Dulceia Veiga é colunista do Portal Grande Florianópolis

Por Grande Florianópolis

20/06/2022 às 11:40:05 - Atualizado há
Ilustração

Olá, a partir de hoje, quinzenalmente, estarei aqui no Portal Grande Florianópolis dividindo com vocês algumas crônicas autorias. Espero que você, caro leitor, saboreie cada palavra e deguste um pouco do que me transborda na mente e que transcrevo em palavras, ou melhor doces palavras.

Três "piscadelas"

O existir, o que é para você esta palavra? Li a frase no folder pendurado na caixa de correio. Ela estava acompanhada de uma imagem clara, lembrava um céu, ou um anjo, era iluminado. Devia representar algo divino, para quem crê, não é meu caso. O fato, simplório e banal, colocou-me com o sentimento de responsabilidade de contestar, de formar uma opinião.

Subi de elevador até o terceiro andar, apertei o botão e desci, eu precisava de uma resposta... Subir o restante de escadas, dar-me-ia o tempo necessário. No corredor, dirigi-me ao acesso às escadas, pois não podia deixar aquela pergunta sem uma resposta. Senti-me um idiota. No décimo oitavo andar, a exaustão me alertou - já não era mais um garoto. Foi então que encontrei a resposta. Sentei-me ali mesmo e no celular comecei a escrever.
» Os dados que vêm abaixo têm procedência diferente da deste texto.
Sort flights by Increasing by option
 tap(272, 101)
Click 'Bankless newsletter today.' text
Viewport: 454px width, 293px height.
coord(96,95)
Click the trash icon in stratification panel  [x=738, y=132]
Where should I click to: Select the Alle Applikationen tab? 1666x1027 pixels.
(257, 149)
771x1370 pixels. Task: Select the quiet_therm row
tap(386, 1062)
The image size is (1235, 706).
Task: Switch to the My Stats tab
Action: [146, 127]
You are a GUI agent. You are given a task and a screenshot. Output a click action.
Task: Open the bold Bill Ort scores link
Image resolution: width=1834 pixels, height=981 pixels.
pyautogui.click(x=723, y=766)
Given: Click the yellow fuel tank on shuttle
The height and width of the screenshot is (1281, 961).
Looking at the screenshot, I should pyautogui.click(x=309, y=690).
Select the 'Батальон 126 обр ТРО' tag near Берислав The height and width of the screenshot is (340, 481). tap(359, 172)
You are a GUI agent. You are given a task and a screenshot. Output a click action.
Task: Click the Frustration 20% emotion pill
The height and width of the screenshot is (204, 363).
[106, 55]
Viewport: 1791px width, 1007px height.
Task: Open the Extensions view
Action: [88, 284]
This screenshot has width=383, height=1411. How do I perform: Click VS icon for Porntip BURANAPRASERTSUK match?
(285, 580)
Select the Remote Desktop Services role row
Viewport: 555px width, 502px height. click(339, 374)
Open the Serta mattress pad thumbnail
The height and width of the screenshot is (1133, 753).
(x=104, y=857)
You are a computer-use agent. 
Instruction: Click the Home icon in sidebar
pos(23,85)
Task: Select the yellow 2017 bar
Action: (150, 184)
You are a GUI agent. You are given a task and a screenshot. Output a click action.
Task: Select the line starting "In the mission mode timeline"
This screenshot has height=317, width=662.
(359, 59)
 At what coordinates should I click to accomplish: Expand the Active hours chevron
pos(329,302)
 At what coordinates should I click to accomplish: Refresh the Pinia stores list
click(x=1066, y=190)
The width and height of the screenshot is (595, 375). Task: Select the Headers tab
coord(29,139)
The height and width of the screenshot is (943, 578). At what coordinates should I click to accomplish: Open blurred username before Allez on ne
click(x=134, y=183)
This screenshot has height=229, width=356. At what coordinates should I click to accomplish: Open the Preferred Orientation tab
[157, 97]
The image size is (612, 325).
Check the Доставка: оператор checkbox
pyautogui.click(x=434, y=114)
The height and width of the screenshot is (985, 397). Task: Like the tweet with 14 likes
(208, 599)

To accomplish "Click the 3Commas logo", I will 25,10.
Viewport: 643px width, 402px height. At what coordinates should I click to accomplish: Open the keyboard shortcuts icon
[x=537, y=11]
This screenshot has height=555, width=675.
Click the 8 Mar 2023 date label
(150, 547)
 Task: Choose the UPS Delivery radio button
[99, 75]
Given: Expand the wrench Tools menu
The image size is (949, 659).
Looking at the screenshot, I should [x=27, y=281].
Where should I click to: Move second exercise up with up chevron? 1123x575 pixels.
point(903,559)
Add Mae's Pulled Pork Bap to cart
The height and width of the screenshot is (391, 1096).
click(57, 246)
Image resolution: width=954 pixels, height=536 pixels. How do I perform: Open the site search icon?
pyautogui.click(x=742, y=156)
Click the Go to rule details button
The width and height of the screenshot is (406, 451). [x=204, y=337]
Definição de existir: três piscadelas.

Acabei de criar uma indagação em você, estou certo? Tentarei explicar, partindo da seguinte pergunta:

- Qual a sua idade? Assim saberá em qual ou quantas piscadelas está. Diante da pesquisa do Censo, a expectativa de vida é de 72,3 anos de vida. Mesmo assim, observará que terá apenas três piscadas em todas estas décadas. Não deve estar entendendo nada, mas prometo que no decorrer da leitura parará e conseguirá observar qual o seu estágio.

Sabe que cheguei a este ponto depois de recordar de uma visita que fiz certa vez a um asilo. Estive lá para promover um de meus livros, exigência da editora. Achava desnecessária tal ação, eu já era conhecido, mas contrato é contrato e tive que cumprir. Calma, não pense que sou insensível. Meu livro tratava da brevidade da vida, de praticar o CARPE DIEM, e o lar de idosos era o lugar que exemplificava a mensagem. Este era meu pensamento antes de vivenciar aquele encontro.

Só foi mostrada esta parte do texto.